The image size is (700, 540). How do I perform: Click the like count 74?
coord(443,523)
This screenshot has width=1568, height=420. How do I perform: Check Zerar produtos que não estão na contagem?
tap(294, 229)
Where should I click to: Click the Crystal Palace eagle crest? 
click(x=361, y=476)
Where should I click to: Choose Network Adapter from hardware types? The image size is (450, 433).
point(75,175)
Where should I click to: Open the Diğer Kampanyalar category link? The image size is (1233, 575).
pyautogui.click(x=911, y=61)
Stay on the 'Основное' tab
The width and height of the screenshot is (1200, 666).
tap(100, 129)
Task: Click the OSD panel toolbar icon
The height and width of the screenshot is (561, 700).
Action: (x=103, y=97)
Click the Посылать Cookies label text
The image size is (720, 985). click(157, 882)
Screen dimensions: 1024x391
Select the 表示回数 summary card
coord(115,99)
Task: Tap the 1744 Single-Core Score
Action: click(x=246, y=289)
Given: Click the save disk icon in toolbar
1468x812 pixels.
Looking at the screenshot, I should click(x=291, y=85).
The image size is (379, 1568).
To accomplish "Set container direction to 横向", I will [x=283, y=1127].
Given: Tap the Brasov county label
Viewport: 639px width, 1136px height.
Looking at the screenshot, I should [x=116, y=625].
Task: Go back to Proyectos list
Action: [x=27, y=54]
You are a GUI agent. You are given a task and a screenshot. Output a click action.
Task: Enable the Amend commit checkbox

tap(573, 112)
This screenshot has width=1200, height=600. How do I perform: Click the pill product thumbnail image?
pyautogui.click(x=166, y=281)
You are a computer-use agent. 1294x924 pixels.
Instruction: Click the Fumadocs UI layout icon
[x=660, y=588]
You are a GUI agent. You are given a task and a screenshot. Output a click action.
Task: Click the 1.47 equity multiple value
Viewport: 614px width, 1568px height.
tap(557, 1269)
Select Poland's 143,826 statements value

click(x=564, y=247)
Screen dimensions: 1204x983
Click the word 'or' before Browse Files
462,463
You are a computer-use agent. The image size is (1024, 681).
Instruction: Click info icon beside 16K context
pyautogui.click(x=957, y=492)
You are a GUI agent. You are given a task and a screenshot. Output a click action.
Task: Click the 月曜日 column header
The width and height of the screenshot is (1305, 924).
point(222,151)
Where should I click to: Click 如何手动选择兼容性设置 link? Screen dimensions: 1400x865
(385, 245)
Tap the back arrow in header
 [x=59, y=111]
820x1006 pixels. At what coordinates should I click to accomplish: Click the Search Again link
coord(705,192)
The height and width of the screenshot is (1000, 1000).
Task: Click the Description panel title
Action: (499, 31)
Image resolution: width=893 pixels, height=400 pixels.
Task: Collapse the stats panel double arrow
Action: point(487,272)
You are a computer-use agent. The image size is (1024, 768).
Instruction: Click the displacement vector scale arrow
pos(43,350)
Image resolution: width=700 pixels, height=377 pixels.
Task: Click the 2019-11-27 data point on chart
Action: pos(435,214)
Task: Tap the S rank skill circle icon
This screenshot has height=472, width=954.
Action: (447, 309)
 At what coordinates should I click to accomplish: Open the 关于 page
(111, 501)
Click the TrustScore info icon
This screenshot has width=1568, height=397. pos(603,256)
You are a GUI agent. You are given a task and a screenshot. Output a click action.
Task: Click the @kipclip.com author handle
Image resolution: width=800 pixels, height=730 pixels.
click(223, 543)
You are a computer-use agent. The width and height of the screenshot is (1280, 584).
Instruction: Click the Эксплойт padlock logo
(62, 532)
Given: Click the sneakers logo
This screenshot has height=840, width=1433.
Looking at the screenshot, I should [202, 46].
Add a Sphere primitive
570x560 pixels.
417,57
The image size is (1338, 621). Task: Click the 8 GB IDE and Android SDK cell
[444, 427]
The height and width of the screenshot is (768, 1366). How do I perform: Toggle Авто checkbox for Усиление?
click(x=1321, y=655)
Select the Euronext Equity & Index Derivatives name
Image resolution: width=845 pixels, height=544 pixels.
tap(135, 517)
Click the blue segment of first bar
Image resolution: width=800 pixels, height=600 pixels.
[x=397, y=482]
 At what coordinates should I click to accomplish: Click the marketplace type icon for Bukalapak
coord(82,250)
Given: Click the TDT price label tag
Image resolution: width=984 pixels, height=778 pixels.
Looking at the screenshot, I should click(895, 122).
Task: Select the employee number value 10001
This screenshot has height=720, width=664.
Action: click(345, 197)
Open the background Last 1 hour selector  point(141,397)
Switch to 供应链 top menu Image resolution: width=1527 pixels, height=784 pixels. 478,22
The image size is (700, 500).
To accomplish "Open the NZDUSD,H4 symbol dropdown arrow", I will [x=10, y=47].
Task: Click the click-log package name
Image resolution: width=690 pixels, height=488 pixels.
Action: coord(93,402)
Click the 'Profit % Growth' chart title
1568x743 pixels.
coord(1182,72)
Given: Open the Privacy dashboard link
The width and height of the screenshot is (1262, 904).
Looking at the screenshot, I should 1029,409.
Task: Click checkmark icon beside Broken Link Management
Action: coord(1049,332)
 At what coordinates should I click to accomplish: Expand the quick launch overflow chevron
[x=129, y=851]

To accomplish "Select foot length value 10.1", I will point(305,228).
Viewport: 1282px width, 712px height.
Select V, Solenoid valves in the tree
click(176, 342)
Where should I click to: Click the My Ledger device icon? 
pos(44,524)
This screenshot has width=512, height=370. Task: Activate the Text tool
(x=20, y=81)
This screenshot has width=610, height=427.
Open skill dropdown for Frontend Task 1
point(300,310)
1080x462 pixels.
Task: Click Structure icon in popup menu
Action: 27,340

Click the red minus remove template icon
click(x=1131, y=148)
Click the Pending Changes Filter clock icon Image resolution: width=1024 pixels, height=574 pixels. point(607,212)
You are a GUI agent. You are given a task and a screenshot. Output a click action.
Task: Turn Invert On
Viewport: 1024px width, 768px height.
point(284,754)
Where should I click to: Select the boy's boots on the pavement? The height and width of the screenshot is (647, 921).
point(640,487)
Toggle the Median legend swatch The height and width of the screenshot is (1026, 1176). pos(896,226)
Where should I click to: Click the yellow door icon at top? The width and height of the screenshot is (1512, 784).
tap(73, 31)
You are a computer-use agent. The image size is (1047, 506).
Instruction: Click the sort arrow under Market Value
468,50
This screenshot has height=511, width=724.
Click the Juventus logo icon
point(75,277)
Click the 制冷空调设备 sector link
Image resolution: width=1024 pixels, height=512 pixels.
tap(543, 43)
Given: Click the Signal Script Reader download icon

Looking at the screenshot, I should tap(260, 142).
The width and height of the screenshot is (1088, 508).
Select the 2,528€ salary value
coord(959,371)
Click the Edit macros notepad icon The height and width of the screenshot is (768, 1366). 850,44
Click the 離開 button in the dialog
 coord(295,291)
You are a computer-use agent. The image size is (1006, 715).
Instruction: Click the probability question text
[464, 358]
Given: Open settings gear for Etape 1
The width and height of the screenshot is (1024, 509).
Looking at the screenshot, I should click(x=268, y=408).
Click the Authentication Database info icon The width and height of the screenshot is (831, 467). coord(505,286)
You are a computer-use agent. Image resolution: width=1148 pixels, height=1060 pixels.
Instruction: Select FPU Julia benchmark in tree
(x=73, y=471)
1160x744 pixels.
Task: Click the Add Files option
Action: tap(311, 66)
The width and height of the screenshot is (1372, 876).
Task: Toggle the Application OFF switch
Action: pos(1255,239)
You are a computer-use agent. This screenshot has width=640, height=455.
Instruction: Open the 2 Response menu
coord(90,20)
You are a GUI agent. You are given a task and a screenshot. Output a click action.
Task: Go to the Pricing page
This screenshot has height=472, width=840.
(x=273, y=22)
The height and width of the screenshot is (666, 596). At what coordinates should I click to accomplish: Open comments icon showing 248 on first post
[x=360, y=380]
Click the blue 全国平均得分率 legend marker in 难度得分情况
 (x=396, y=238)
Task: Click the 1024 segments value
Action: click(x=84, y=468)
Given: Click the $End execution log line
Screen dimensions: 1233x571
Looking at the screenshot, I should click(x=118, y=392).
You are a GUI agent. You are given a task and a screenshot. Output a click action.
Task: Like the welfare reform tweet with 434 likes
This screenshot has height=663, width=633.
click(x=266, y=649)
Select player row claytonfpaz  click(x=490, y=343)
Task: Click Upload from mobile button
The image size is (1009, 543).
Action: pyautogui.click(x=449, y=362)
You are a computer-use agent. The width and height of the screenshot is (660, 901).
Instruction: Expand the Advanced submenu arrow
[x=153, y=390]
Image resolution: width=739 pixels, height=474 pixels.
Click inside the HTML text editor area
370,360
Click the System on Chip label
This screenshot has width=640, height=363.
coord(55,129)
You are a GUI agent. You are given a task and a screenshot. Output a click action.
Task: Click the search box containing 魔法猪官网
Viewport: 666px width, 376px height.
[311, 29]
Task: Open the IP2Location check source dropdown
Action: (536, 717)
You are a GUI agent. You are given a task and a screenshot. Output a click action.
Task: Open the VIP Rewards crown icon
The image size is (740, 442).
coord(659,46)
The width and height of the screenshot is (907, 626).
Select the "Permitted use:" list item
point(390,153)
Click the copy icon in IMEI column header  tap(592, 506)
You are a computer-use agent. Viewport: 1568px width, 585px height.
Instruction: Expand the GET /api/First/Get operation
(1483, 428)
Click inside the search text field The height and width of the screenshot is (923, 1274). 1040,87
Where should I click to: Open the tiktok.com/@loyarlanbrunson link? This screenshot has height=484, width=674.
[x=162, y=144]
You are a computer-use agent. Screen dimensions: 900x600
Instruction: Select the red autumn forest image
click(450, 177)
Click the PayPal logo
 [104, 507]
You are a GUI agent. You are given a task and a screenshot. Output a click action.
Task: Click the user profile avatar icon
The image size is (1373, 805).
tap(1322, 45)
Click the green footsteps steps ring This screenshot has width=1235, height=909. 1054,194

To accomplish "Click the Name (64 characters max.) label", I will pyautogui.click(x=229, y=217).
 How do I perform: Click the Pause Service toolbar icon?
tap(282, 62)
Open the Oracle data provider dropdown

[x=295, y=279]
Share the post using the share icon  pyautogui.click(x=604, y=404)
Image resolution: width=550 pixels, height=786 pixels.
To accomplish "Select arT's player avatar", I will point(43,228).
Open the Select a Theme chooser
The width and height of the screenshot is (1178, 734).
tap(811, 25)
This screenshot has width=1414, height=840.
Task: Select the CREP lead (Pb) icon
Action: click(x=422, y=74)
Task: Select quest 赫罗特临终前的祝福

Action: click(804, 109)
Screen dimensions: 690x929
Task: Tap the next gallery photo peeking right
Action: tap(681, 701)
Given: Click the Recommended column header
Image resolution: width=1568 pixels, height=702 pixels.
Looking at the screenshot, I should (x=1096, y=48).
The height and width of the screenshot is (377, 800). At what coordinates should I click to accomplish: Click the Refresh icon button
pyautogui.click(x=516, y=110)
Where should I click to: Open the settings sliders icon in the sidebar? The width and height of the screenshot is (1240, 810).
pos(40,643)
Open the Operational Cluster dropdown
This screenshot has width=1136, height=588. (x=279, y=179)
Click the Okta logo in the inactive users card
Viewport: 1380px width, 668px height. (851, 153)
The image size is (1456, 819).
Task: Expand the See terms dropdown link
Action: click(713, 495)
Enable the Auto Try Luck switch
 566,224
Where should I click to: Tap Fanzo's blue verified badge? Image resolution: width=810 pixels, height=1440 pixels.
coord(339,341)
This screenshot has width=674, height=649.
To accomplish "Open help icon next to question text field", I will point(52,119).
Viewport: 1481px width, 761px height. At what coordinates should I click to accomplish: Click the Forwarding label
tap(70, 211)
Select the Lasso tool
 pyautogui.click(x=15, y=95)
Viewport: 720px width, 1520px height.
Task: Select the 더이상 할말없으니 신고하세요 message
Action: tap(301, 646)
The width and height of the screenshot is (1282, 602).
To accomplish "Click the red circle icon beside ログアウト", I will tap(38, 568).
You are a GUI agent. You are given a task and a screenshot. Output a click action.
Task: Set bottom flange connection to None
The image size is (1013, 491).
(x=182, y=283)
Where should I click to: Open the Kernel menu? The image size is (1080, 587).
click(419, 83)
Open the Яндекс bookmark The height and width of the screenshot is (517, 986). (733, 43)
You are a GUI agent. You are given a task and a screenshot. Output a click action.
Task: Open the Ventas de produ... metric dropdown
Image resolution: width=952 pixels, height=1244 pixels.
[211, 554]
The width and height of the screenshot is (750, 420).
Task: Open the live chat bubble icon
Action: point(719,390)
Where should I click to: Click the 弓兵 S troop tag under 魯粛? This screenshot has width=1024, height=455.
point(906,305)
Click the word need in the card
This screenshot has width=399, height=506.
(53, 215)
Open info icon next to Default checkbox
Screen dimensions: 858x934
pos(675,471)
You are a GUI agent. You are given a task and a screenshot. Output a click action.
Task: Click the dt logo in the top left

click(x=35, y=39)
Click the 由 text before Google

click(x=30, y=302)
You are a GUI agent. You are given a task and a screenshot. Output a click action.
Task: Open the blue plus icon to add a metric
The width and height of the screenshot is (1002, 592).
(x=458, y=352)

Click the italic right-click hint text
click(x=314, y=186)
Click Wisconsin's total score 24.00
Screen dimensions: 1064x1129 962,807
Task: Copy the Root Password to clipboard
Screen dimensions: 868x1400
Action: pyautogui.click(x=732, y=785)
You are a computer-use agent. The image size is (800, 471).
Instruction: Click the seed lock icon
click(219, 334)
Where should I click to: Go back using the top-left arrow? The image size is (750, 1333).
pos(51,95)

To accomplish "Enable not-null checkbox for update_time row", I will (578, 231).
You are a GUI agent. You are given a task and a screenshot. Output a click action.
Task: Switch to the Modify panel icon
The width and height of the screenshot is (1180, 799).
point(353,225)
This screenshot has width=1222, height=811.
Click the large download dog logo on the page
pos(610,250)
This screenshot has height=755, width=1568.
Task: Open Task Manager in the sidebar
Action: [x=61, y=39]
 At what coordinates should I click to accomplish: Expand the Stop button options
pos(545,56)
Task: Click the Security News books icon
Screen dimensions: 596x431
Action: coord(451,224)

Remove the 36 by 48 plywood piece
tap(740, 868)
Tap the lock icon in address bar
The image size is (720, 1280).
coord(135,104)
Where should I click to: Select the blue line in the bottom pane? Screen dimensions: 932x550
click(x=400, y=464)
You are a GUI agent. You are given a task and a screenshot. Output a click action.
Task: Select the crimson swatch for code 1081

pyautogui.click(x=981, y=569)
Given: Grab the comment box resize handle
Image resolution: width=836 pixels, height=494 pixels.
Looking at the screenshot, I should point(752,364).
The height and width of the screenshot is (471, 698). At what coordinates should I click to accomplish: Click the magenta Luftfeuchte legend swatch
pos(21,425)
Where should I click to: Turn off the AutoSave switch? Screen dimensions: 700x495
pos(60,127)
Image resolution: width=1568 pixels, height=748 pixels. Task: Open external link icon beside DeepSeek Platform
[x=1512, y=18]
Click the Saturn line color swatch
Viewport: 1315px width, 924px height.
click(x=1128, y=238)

□ □ □ □

> **Directions for this task**:
Return the span of lines in the data above that opens at the line with "Given: Click the sneakers logo" and closes at the line with "Viewport: 1282px width, 712px height.", exactly, ends included, nothing else.

> **Output below**:
Given: Click the sneakers logo
This screenshot has height=840, width=1433.
Looking at the screenshot, I should [202, 46].
Add a Sphere primitive
570x560 pixels.
417,57
The image size is (1338, 621). Task: Click the 8 GB IDE and Android SDK cell
[444, 427]
The height and width of the screenshot is (768, 1366). How do I perform: Toggle Авто checkbox for Усиление?
click(x=1321, y=655)
Select the Euronext Equity & Index Derivatives name
Image resolution: width=845 pixels, height=544 pixels.
tap(135, 517)
Click the blue segment of first bar
Image resolution: width=800 pixels, height=600 pixels.
[x=397, y=482]
 At what coordinates should I click to accomplish: Click the marketplace type icon for Bukalapak
coord(82,250)
Given: Click the TDT price label tag
Image resolution: width=984 pixels, height=778 pixels.
Looking at the screenshot, I should click(895, 122).
Task: Select the employee number value 10001
This screenshot has height=720, width=664.
Action: click(345, 197)
Open the background Last 1 hour selector  point(141,397)
Switch to 供应链 top menu Image resolution: width=1527 pixels, height=784 pixels. 478,22
The image size is (700, 500).
To accomplish "Open the NZDUSD,H4 symbol dropdown arrow", I will [x=10, y=47].
Task: Click the click-log package name
Image resolution: width=690 pixels, height=488 pixels.
Action: coord(93,402)
Click the 'Profit % Growth' chart title
1568x743 pixels.
coord(1182,72)
Given: Open the Privacy dashboard link
The width and height of the screenshot is (1262, 904).
Looking at the screenshot, I should 1029,409.
Task: Click checkmark icon beside Broken Link Management
Action: coord(1049,332)
 At what coordinates should I click to accomplish: Expand the quick launch overflow chevron
[x=129, y=851]

To accomplish "Select foot length value 10.1", I will point(305,228).
Viewport: 1282px width, 712px height.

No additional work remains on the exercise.